Saved entries:
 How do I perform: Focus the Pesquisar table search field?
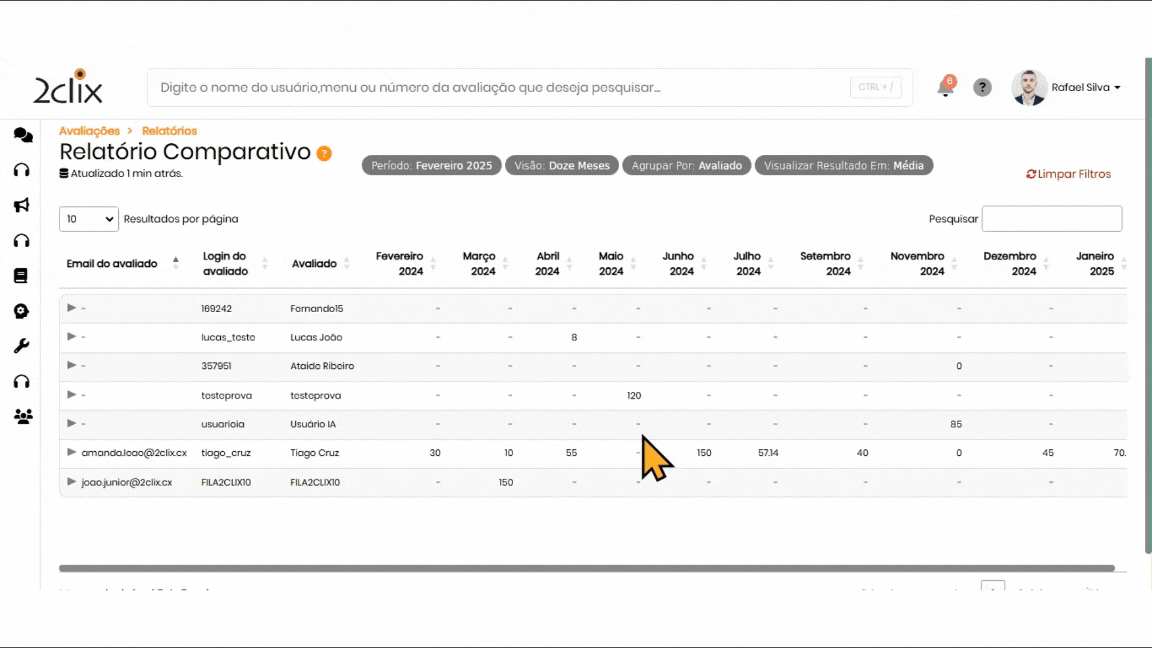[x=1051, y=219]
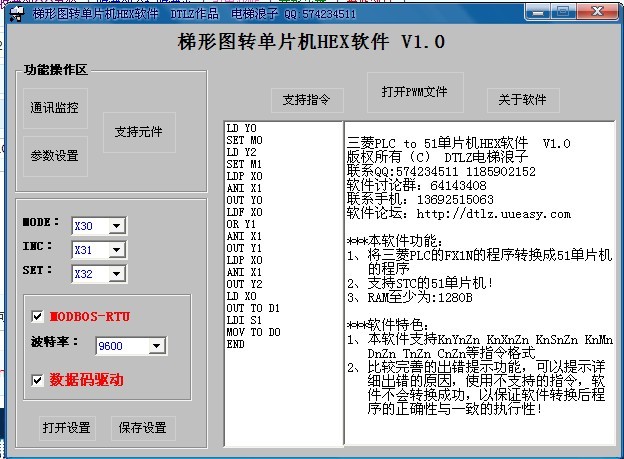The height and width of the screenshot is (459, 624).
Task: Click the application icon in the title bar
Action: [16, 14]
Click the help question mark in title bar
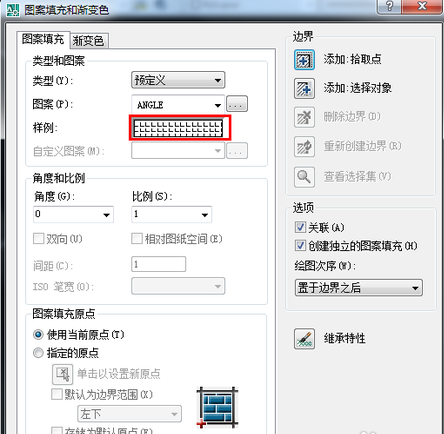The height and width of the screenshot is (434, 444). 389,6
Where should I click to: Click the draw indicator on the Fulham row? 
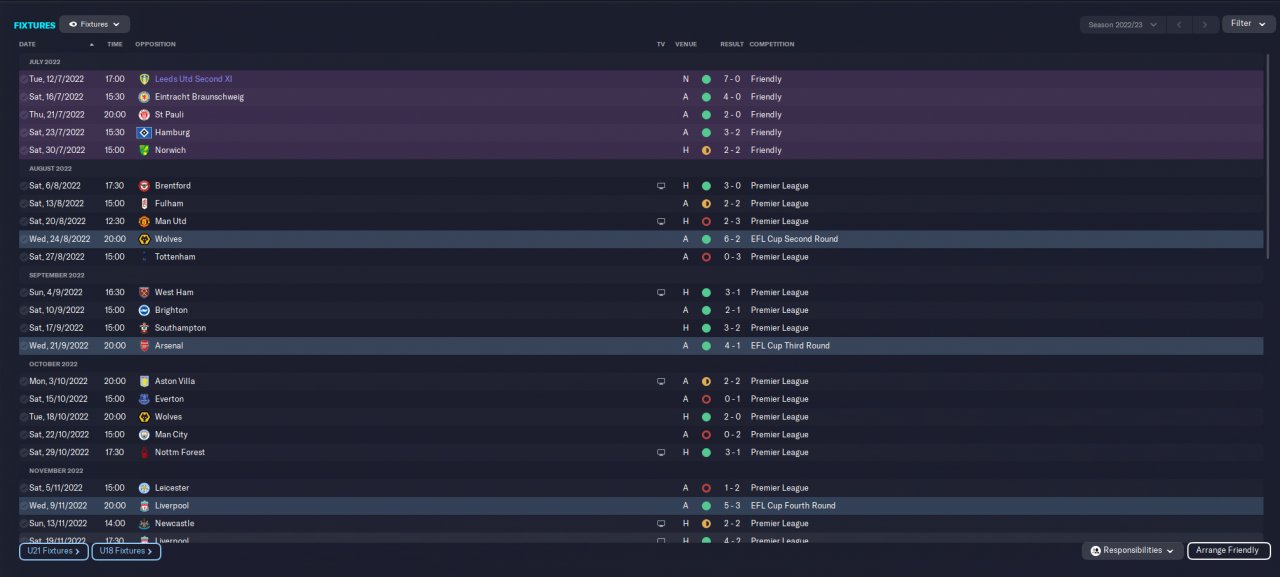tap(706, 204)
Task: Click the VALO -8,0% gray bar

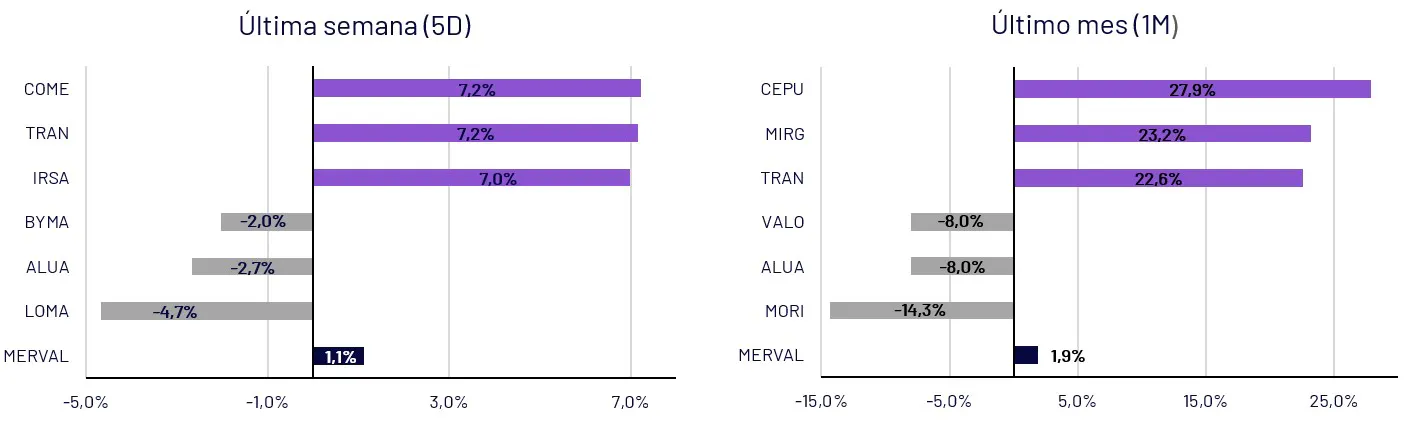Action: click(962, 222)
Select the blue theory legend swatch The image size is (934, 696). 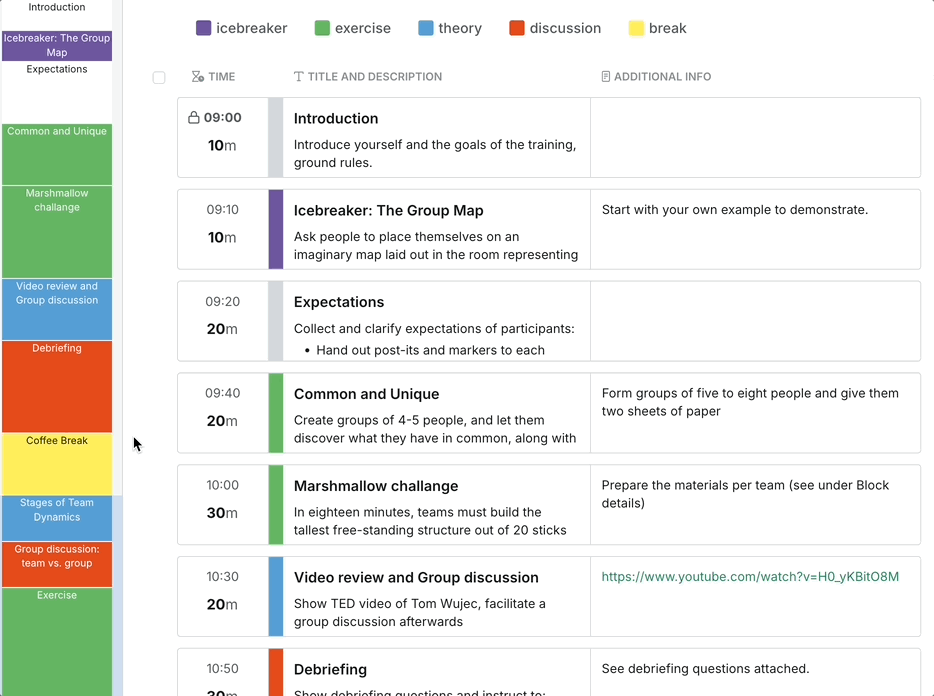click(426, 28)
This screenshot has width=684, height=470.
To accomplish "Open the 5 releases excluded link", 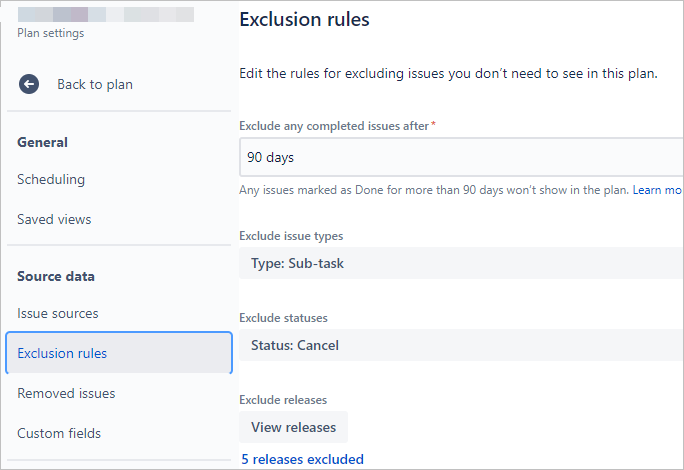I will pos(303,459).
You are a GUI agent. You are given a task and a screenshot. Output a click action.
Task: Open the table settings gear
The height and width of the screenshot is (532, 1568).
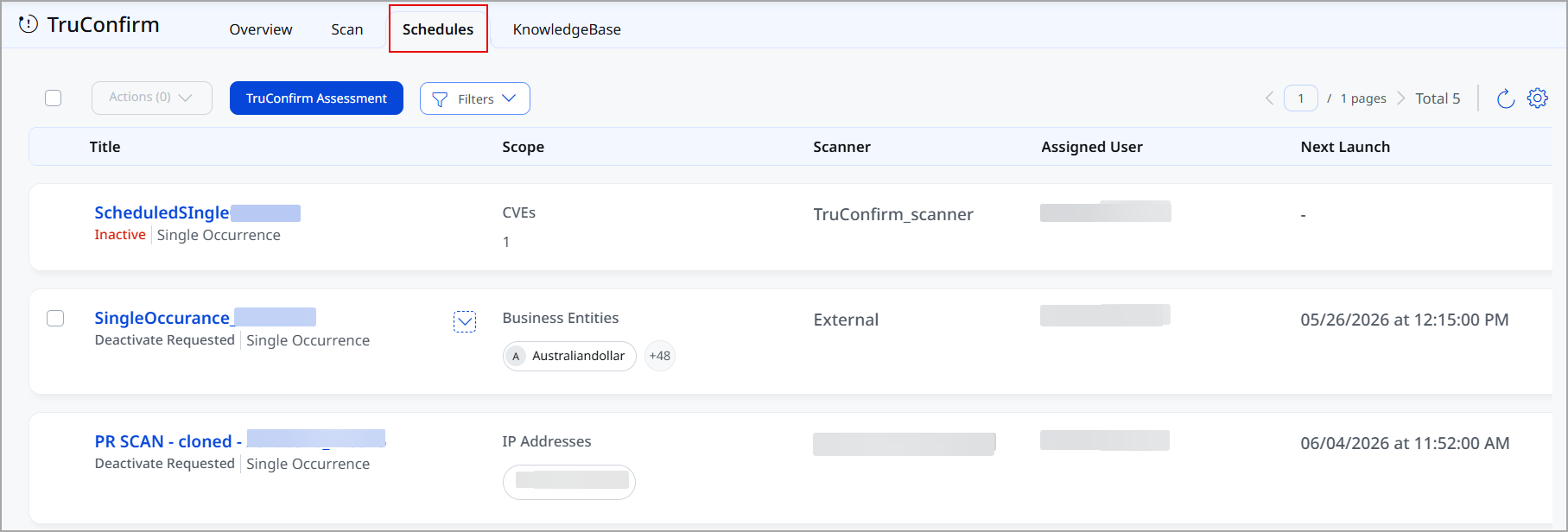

- Your instructions -
Transcribe every line from the one with "Task: Open the table settings gear" to the last line of the records above, exactly, excluding pictures.

- Final answer -
Task: Open the table settings gear
The height and width of the screenshot is (532, 1568).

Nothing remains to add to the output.